Quand Raymond Depardon faisait ses classes

Ce livre original et inattendu permet de montrer comment un regard se "fait". Et pas n'importe lequel : celui de Raymond Depardon.
Lors de son service militaire, il collabore à la revue "Bled 5/5" qui deviendra "TAM, Terre Air Mer". Ses clichés furent conservés par l'Etablissement de communication et de production audiovisuelle de la défense (ECPAD) et dans leur grande majorité demeuraient inédites.

Depardon n'était cependant pas un néophyte. A 16 ans il quitta Villefranche pour Paris et devint l’assistant du photographe Louis Foucherand. Deux ans plus tard il est engagé par l’agence Dalmas en tant que photographe pigiste. Il est envoyé en Algérie pour couvrir l’opération SOS Sahara et décroche sa première grande publication dans Paris-Match. Il devient, en cinq ans, le reporter principal de l’agence.

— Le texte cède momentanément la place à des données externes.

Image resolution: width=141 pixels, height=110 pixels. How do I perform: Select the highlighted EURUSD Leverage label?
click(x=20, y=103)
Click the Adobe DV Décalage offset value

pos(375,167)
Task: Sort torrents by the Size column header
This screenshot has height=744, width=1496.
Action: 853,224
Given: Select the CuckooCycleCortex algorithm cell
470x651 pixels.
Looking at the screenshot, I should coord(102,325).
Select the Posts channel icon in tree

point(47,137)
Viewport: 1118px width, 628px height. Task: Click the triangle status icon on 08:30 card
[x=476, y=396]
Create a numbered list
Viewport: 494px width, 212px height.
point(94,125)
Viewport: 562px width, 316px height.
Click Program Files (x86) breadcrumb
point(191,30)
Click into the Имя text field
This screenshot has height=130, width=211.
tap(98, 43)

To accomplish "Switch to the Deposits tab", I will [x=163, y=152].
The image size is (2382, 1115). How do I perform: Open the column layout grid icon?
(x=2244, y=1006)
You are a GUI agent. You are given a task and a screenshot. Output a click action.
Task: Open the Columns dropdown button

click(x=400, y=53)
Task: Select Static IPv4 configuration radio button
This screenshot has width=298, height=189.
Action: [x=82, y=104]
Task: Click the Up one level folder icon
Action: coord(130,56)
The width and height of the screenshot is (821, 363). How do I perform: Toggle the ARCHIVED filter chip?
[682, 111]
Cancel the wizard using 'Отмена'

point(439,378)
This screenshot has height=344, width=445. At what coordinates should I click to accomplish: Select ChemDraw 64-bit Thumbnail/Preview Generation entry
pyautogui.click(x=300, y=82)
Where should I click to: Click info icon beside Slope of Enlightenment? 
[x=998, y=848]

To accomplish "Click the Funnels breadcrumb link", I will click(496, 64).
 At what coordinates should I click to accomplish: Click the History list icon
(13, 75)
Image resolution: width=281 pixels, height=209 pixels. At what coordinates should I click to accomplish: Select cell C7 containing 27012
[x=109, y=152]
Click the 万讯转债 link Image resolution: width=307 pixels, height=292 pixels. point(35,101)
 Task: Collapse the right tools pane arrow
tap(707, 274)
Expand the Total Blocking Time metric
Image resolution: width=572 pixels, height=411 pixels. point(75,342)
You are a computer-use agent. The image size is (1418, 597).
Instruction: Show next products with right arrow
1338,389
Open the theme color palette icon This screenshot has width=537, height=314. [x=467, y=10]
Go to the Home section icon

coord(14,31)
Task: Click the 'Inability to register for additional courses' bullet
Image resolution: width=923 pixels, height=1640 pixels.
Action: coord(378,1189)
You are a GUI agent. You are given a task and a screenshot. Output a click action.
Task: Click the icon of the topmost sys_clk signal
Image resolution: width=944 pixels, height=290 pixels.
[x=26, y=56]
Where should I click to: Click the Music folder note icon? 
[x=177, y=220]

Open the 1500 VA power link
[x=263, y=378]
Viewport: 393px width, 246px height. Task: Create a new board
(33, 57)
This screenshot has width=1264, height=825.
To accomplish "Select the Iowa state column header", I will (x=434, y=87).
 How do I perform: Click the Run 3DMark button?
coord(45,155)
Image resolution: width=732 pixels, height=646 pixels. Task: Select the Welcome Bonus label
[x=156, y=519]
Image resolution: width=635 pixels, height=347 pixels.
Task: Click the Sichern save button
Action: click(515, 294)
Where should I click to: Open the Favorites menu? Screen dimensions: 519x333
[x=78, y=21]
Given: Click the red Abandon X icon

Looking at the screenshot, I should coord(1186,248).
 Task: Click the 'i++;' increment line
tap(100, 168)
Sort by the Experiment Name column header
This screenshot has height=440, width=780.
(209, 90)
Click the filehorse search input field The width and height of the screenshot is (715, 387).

En mars 1962, il est incorporé pour ses classes pendant quatre mois au 37eme régiment d’infanterie à Sarrebourg (Moselle), puis il est envoyé à Paris pour travailler comme photographe des armées. Un an plus tard - libéré de ses obligations militaires -, il retourne à l’agence Dalmas où il devient photographe salarié.

Sous la carapace de l'uniforme et les fourches caudines de la Grande Muette Depardon laisse poindre son talent. Dans les 200 photographies réunies et commentées par l'artiste lui-même se découvrent à la fois un savant don pour le cadrage mais aussi tout l'impertinence et l'humour du photographe.
Nullement embrigadé dans un respect empesé, il prouve déjà tout ce dont il est capable. Certes il est fort à parier que ses clichés restés inédits n'ont pas toujours été du goût de sa hiérarchie. Mais elle eut le mérite de les conserver.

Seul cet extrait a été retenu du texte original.